[WHAT TO PRODUCE] Only a number is wanted here: the count of lines in the entries below that include the word "Viewport".

[GIVEN DATA]

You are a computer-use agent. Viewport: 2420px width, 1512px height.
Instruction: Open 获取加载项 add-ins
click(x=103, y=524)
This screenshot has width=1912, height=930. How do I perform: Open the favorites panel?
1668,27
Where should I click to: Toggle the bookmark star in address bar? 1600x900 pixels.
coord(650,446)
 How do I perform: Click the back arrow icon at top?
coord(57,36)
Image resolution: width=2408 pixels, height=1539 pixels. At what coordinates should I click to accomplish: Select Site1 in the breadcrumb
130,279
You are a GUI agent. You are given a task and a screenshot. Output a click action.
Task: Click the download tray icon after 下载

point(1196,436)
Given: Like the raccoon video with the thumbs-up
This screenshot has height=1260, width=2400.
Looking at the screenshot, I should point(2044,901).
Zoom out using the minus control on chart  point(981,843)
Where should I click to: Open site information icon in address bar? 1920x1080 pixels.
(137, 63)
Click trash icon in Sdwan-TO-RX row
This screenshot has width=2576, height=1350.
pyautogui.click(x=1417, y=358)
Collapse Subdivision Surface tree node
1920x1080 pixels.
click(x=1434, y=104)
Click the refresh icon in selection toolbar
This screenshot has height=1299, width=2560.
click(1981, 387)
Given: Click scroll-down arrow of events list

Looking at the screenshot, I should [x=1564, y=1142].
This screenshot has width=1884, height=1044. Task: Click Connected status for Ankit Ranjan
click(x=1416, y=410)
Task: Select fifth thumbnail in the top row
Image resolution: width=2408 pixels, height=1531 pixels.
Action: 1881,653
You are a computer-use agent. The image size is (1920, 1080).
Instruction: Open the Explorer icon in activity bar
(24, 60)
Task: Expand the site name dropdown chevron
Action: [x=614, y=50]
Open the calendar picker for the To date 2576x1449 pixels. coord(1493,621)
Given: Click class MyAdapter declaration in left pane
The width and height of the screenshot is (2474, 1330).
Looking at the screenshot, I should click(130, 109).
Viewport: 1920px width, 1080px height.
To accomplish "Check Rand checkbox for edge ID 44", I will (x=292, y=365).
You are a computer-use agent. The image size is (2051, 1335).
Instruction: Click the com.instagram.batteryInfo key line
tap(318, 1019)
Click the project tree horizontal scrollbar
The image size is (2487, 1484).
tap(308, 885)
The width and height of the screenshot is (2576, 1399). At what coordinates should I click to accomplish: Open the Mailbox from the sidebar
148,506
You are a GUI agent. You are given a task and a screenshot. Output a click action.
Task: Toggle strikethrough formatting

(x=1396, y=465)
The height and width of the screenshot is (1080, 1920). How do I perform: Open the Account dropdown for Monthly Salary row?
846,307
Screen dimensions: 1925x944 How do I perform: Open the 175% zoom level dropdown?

[EXERCISE ANSWER] 2